-- start of Supplied material --

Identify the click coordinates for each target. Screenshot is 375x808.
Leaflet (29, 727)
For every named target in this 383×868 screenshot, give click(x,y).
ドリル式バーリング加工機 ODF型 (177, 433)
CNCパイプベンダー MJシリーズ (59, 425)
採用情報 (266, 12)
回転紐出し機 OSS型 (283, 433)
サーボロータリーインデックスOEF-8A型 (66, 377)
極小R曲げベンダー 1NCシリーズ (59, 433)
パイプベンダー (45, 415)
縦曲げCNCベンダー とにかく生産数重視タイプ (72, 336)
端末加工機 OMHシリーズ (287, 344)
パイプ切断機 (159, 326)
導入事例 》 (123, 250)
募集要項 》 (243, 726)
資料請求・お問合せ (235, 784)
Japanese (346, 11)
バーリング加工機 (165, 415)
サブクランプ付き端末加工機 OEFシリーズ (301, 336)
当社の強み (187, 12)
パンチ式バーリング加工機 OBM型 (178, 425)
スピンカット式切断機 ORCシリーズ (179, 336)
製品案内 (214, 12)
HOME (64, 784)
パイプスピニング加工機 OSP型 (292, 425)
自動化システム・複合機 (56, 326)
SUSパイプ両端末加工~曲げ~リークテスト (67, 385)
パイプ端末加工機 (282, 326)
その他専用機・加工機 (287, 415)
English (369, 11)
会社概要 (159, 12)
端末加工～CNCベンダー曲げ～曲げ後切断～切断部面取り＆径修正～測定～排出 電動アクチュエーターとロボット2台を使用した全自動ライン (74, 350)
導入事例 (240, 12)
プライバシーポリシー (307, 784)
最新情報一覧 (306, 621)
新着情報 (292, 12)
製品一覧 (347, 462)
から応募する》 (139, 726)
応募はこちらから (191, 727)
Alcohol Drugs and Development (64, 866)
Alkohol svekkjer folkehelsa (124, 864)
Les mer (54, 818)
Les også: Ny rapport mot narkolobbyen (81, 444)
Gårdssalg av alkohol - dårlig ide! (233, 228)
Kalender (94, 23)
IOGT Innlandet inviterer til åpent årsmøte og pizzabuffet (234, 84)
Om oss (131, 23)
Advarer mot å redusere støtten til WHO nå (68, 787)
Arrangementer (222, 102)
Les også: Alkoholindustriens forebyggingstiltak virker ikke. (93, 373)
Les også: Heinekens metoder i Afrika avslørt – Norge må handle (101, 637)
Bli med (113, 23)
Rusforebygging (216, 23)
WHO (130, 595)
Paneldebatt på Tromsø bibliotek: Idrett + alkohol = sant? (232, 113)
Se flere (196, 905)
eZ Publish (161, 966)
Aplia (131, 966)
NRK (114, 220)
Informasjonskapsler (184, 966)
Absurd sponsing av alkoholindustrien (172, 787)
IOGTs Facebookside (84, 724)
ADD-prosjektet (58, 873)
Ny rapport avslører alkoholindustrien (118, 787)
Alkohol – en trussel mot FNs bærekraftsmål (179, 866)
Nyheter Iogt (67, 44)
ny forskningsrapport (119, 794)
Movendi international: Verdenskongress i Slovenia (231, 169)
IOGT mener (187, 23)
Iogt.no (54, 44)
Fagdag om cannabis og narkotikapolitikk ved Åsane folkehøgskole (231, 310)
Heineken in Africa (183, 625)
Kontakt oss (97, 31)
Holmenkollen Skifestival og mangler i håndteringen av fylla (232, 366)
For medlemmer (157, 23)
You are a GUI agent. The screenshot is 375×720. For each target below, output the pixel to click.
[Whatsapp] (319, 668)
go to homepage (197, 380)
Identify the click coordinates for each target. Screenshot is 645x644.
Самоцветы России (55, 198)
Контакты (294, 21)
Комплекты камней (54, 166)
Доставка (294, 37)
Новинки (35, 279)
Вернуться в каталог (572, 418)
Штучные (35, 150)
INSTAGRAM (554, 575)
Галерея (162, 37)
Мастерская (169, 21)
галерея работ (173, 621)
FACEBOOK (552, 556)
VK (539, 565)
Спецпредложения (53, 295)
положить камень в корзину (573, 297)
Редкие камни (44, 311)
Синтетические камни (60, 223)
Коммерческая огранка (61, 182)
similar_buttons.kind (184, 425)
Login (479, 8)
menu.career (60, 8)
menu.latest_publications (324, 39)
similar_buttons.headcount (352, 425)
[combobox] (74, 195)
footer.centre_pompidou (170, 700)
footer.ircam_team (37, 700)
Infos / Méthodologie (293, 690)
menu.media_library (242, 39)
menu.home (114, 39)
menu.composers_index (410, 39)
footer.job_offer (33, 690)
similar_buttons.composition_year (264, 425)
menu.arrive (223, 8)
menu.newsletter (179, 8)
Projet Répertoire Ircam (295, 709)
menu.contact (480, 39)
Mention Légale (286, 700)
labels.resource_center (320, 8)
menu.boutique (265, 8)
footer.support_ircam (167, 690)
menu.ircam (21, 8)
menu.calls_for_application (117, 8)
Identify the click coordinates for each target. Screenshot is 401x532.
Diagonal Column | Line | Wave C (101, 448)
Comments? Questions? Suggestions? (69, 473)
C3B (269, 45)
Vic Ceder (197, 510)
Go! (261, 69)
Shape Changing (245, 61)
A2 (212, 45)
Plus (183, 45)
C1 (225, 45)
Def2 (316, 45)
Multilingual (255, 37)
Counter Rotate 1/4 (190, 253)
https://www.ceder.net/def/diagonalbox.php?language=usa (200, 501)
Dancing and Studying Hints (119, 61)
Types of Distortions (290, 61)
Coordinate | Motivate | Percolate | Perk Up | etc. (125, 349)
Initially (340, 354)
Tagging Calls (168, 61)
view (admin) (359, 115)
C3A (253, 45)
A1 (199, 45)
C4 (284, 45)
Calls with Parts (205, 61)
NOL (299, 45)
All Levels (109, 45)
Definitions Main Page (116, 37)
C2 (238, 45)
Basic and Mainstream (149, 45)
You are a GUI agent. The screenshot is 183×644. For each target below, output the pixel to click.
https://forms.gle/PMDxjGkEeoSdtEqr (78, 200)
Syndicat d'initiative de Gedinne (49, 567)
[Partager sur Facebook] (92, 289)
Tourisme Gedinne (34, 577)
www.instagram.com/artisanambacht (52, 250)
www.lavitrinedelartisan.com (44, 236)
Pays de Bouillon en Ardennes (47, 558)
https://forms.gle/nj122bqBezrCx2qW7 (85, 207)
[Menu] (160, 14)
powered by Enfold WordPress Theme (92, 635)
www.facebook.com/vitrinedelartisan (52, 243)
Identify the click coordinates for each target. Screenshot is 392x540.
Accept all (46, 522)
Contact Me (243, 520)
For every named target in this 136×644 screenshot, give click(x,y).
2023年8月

-- end of Supplied material --

Stated problem: Which lines in the records contain the string "click", with case counting? Pick out each one and copy it.

Exercise result:
Identify the click coordinates for each target. Screenshot is 375x808.
For every named target in this 383×868 screenshot, give click(x,y).
You are a GUI agent. The screenshot is 375×720. For each target below, output the pixel to click.
Identify the click coordinates for each target. Screenshot is 645x644.
Identify the click coordinates for each target. Screenshot is 401x532.
You are a GUI agent. The screenshot is 183×644. For each target below, output the pixel to click.
Identify the click coordinates for each target. Screenshot is 392x540.
For every named target in this 136×644 screenshot, give click(x,y).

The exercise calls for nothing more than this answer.